Plaintiffs filed this underlying proceeding in August of 2017. The amended complaint

asserts claims against Defendant sounding in negligence and wrongful death. In April of 2018, a

bill of particulars was filed alleging that Defendant was negligent in four different ways: 1)

faulty electrical wiring, 2) failure to provide working smoke detectors; 3) the building lacked

functioning self-closing doors, and 4) a failure to provide means of egress from the building.
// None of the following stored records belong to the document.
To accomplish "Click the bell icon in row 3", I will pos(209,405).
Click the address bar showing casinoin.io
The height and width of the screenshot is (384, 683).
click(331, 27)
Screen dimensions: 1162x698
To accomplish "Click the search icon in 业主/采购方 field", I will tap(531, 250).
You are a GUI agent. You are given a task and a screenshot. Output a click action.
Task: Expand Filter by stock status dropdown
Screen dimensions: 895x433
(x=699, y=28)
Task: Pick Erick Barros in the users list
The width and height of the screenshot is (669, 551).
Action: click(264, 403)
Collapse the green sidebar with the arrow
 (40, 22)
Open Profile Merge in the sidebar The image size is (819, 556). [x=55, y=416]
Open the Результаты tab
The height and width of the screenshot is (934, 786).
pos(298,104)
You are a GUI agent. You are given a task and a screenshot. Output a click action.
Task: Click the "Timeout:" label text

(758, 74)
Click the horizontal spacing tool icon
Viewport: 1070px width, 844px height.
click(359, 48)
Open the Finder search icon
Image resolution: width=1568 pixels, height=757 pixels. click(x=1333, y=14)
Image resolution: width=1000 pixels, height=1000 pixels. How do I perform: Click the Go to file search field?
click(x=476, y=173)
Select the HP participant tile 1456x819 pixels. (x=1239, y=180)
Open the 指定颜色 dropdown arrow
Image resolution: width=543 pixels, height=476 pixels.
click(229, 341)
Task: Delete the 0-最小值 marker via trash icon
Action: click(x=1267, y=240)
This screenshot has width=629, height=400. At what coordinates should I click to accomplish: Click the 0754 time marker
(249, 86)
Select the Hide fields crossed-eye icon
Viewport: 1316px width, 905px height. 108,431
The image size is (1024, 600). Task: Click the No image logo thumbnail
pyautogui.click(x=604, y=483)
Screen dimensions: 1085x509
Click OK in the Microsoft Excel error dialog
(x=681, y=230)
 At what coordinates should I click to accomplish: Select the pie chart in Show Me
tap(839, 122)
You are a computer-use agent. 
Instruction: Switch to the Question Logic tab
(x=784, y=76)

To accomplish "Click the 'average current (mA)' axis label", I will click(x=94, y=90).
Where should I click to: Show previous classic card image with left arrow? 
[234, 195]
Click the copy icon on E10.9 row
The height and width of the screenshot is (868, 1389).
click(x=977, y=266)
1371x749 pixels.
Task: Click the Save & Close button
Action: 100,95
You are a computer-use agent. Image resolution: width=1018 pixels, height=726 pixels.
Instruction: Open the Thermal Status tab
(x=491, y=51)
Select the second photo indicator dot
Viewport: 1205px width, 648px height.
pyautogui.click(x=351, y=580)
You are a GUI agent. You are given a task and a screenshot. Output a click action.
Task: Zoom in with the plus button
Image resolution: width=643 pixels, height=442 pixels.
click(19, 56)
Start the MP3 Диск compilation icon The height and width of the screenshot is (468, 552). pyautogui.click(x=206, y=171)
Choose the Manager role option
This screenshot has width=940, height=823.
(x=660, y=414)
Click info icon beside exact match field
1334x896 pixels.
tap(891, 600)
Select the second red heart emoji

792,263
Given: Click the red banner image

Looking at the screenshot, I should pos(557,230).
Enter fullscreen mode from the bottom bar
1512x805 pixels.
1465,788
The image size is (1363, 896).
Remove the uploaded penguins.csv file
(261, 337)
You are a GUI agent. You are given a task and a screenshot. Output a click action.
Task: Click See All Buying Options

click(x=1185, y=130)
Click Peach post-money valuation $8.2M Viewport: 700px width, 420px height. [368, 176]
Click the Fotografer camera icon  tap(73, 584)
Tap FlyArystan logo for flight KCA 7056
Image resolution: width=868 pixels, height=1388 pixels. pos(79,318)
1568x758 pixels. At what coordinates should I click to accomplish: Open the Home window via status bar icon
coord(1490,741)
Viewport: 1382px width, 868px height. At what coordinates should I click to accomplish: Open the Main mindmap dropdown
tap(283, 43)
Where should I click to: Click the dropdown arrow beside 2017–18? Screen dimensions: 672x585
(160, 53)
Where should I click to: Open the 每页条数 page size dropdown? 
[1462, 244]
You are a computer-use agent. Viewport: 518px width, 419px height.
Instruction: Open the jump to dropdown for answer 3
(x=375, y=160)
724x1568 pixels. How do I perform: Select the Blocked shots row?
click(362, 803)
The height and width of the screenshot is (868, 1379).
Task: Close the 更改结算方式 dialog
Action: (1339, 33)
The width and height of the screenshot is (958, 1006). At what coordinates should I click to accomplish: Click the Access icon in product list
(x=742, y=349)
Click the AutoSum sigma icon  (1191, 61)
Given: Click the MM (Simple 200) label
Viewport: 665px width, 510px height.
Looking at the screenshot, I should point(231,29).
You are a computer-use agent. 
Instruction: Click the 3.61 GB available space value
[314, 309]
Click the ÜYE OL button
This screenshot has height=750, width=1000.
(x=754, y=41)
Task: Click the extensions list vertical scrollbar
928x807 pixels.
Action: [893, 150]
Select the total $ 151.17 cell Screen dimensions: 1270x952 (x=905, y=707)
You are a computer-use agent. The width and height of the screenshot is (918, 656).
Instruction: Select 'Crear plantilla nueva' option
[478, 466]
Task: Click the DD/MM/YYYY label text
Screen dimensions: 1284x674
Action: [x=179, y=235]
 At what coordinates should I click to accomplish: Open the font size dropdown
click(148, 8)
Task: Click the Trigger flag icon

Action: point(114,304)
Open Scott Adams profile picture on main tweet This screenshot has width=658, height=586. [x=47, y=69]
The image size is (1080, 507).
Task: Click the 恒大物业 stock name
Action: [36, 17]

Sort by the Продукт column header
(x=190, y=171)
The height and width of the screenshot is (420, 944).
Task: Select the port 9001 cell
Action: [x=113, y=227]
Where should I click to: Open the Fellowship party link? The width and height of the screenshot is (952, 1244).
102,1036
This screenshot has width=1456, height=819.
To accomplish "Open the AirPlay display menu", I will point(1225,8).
Defendant now moves for summary judgment in their favor dismissing all claims asserted

against them.

Standard of Review

Under CPLR § 3212, a party may move for summary judgment and the motion “shall be

granted if, upon all the papers and proof submitted, the cause of action or defense shall be

established sufficiently to warrant the court as a matter of law in directing judgment in favor of

any party.” CPLR § 3212(b). Once the movant makes a showing of a prima facie entitlement to

judgment as a matter of law, the burden then shifts to the opponent to “produce evidentiary proof

in admissible form sufficient to establish the existence of material issues of fact which require a

trial of the action.” Stonehill Capital Mgt. LLC v. Bank of the W., 28 N.Y.3d 439, 448 [2016].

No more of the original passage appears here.